Historical/temporal necessities/possibilities, and a logical theory of them in branching time
Fengkui Ju, Woxuan Zhou
TL;DR
The paper develops a rigorous framework distinguishing six time-related modalities: four notions of necessity (strong/weak historical/temporal) and two notions of possibility (historical/temporal). It grounds these notions in an ontic-rule, branching-time semantics, introducing a last-moment and next-moment operator along with four necessity operators, and formalizes them in a contextualized model structure. An axiomatic system for the logic HTNP is provided and proven sound and complete, with detailed treatment of dualities, monotonicity, and coexistence properties, as well as a discussion of will-sentences and declaration dynamics. The work advances a linguistically informed, formally precise account of how agents' ontic rules shape what must, may, or should hold across alternative timelines, offering a foundation for future conditional and cross-linguistic investigations with potential applications in linguistics, philosophy of time, and formal semantics.
Abstract
In this paper, we do three kinds of work. First, we recognize four notions of necessity and two notions of possibility related to time flow, namely strong/weak historical/temporal necessities, as well as historical/temporal possibilities, which are motivated more from a linguistic perspective than from a philosophical one. Strong/weak historical necessities and historical possibility typically concern the possible futures of the present world, and strong/weak temporal necessities and temporal possibility concern possible timelines of alternatives of the present world. Second, we provide our approach to the six notions and present a logical theory of them in branching time. Our approach to the six notions is as follows. The agent has a system of ontic rules that determine expected timelines. She treats some ontic rules as undefeatable, determining accepted timelines. The domains of strong/weak historical necessities, respectively, consist of accepted and expected timelines passing through the present moment, and historical possibility is the dual of strong historical necessity.
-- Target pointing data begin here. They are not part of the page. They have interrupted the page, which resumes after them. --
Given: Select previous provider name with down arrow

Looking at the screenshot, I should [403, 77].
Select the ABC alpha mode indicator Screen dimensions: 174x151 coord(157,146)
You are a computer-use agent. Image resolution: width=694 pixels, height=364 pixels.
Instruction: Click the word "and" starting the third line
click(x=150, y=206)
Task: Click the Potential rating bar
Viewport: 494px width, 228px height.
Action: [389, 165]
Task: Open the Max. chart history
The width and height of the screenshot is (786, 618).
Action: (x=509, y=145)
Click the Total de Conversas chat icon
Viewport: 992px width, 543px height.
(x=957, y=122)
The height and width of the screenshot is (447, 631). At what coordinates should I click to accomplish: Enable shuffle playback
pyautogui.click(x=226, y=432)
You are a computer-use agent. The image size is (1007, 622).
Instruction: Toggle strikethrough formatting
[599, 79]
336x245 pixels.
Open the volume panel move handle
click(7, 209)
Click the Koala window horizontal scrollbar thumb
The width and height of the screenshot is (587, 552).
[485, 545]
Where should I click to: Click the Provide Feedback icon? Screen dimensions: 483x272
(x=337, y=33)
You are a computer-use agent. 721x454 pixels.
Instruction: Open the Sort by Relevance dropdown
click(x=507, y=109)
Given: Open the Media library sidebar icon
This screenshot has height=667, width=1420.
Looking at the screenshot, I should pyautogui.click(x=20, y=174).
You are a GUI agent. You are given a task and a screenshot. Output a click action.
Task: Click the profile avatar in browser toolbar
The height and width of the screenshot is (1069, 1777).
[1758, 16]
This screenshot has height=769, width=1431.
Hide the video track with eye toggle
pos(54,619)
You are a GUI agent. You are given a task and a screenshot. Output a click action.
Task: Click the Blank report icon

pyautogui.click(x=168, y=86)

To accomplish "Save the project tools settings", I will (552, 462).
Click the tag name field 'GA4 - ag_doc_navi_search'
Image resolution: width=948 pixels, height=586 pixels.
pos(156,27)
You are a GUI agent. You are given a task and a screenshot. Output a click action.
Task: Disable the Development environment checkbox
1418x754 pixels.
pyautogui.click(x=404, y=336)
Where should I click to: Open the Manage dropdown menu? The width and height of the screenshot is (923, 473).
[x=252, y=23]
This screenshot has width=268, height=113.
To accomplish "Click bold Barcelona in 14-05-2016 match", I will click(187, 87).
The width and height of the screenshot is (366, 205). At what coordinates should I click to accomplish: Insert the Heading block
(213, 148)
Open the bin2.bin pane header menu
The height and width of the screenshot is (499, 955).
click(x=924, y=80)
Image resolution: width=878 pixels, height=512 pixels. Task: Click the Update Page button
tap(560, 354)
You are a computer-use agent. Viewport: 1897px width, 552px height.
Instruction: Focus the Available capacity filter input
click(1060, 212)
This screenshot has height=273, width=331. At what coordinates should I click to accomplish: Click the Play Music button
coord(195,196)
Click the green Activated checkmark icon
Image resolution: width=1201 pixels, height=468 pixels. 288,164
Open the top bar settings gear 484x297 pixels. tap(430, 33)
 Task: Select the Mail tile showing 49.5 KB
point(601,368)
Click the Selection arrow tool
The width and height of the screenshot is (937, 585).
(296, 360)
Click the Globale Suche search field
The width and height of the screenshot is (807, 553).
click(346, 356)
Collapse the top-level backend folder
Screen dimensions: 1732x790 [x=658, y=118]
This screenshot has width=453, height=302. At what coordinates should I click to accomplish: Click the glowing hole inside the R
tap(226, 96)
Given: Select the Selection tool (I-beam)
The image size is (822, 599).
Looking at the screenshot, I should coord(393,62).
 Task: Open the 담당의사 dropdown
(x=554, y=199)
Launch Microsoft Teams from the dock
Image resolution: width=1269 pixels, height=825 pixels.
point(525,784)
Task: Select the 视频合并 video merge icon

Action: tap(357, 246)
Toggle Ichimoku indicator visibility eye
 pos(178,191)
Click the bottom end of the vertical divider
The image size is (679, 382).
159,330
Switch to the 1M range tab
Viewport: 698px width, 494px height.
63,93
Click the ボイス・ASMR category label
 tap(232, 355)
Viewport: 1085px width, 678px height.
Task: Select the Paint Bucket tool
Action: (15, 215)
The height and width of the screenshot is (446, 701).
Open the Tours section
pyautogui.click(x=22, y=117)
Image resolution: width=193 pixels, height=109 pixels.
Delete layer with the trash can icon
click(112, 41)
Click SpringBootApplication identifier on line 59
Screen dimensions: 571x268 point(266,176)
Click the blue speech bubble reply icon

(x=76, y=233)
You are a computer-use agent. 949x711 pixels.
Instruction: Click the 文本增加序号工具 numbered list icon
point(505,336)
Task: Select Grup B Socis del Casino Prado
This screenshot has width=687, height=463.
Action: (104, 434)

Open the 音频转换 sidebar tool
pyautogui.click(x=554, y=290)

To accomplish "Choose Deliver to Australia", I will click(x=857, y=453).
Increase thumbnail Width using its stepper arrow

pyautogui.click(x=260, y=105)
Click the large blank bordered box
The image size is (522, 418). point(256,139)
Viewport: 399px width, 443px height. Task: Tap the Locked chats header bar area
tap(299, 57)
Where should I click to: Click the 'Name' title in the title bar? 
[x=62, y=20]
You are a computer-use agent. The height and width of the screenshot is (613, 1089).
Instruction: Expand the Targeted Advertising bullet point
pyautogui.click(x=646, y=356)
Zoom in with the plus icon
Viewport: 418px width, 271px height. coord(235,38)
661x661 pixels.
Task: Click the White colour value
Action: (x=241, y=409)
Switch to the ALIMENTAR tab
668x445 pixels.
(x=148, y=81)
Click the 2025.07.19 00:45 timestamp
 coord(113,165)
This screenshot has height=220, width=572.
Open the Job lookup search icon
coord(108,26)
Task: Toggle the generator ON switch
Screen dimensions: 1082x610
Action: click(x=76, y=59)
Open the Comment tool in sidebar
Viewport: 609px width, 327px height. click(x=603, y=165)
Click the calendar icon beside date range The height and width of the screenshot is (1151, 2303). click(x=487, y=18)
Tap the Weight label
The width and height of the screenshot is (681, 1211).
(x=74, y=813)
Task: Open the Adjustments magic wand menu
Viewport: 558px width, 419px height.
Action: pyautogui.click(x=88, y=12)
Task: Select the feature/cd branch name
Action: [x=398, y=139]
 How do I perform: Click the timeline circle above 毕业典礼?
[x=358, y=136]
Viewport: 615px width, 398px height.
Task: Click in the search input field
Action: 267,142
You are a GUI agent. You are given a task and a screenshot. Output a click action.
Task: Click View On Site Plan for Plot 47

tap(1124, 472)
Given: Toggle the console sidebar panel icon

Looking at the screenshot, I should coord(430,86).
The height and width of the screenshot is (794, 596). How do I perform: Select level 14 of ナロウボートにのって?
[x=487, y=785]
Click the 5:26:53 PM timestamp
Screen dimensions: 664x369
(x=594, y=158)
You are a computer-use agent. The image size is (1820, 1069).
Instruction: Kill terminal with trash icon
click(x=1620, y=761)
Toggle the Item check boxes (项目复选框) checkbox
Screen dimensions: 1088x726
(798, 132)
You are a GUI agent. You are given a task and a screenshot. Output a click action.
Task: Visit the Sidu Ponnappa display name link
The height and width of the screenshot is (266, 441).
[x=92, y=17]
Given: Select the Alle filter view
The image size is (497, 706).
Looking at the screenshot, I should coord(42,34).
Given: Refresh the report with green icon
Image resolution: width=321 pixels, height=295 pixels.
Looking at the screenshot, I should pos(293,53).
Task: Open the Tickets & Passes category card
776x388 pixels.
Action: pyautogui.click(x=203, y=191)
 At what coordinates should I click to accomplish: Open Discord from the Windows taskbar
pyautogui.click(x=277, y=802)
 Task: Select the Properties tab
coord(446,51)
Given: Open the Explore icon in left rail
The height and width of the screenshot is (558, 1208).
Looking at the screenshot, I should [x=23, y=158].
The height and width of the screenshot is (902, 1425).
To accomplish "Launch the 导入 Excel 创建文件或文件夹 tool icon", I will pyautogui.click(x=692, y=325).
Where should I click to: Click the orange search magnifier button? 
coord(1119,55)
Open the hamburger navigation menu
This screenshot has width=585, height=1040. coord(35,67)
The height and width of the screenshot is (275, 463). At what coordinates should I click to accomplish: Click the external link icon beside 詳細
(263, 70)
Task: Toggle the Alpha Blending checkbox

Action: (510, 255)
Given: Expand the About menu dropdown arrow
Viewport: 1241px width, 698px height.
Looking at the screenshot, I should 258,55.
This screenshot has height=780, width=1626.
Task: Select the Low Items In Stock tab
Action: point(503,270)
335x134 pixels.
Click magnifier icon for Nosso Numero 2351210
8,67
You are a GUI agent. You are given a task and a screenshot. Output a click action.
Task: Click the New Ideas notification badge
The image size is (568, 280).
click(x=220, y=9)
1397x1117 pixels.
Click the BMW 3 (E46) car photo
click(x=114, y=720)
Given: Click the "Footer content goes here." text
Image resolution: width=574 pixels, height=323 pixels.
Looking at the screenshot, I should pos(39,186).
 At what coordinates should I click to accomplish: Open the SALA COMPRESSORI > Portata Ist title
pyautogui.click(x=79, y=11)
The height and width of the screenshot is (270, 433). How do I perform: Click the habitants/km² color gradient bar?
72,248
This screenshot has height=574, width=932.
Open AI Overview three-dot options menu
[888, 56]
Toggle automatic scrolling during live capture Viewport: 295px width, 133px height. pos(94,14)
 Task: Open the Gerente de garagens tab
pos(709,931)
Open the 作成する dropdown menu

The domains of strong/weak temporal necessities, respectively, consist of accepted and expected timelines, and temporal possibility is the dual of strong temporal necessity. The logical theory has six operators: a last-moment operator, a next-moment operator, and four operators for the four notions of necessity. Formulas' evaluation contexts consist of a tree-like model representing a time flow, a context representing the agent's system of ontic rules, a timeline, and an instant. Third, we offer an axiomatic system for the logical theory and show its soundness and completeness.